Deploy Container API

Everything you need to know to deploy the pdfRest Container API with your Docker framework.

Loading the image

The Docker container can be obtained in tar form from links provided by the Datalogics Sales team. Questions regarding container licensing can be directed towards sales@datalogics.com.

Once the image has been downloaded you will load it into your environment, likely with docker load.

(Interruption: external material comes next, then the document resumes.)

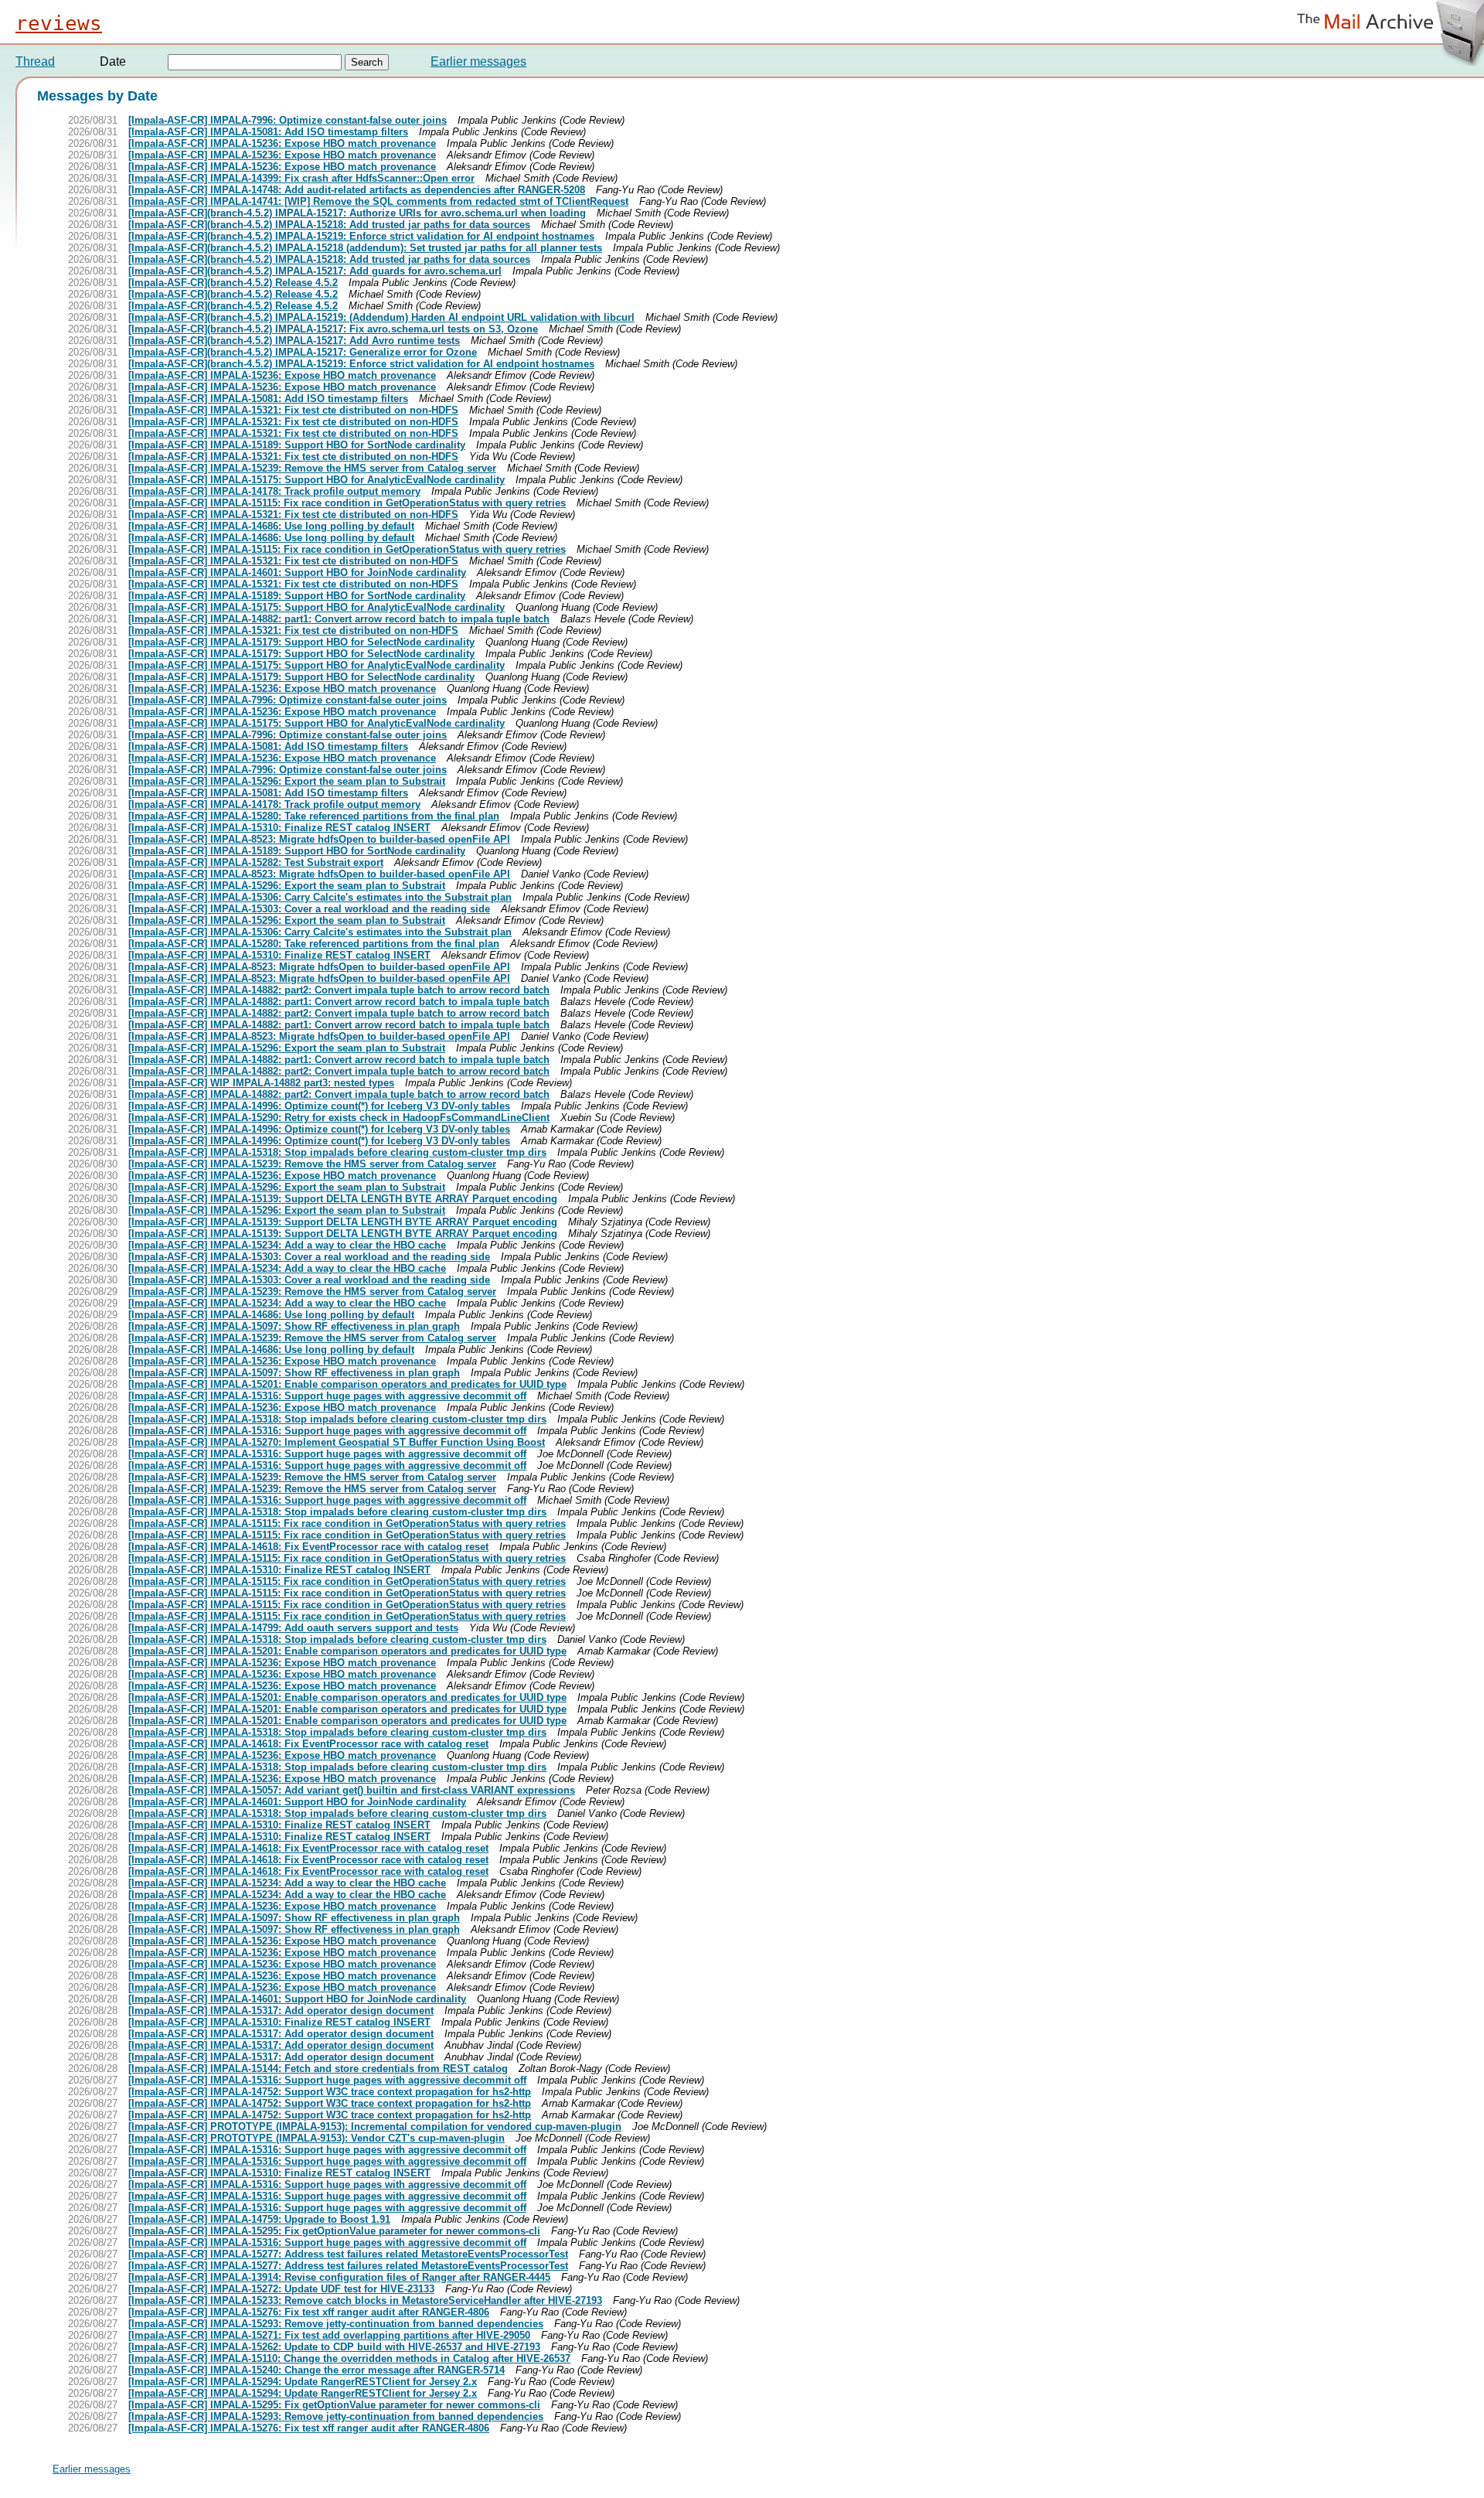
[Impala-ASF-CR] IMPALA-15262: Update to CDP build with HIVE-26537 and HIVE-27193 (334, 2347)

Using the Container API image

This guide covers two containerized deployment methods, Docker and Kubernetes. It references some Environment Variables which are covered in-depth in the Configure Container API Guide.

Docker

The simplest Docker Compose file to define the pdfRest Container API can be found below:

services:
  pdfrest-toolkit:
    platform: linux/amd64
    image: <image_name>
    restart: always
    environment:
      - PDFREST_SERVER_DOMAIN=https://api.yourDomainHere.com
    ports:
     - "80:3000"
    volumes:
      - /tmp:/opt/datalogics/public

This will instruct Docker to set up a pdfRest instances on a Linux machine using the pdfRest container image previously loaded with docker load.

The optional PDFREST_SERVER_DOMAIN Environment Variable formats the input and output URLs of documents uploaded to and processed by the API.

The ports section of the YAML instructs the stack to listen for API calls on port 80 and forward those calls to port 3000 inside of the container.

If you require shared storage between multiple running instances, set up a shared volume as described in the Docker storage volume documentation and configure the volumes section of the YAML to mount that volume as shown below:

volumes:
  - <your_volume>:/opt/datalogics/public

Kubernetes

Using the image previously loaded with docker load you can now create and expose a deployment. The only item to note is that the pdfRest server listens on port 3000

kubectl create deployment pdfrest --image=<image_name>
kubectl expose deployment pdfrest --type=NodePort --port=3000

When running multiple instances you will want to set up a shared volume so that all instances of pdfRest can read and write to the same location. This ensures that all input and output documents are available no matter which instance a processing or retrieval API call load-balances to. This requires the creation of a PersistentVolume.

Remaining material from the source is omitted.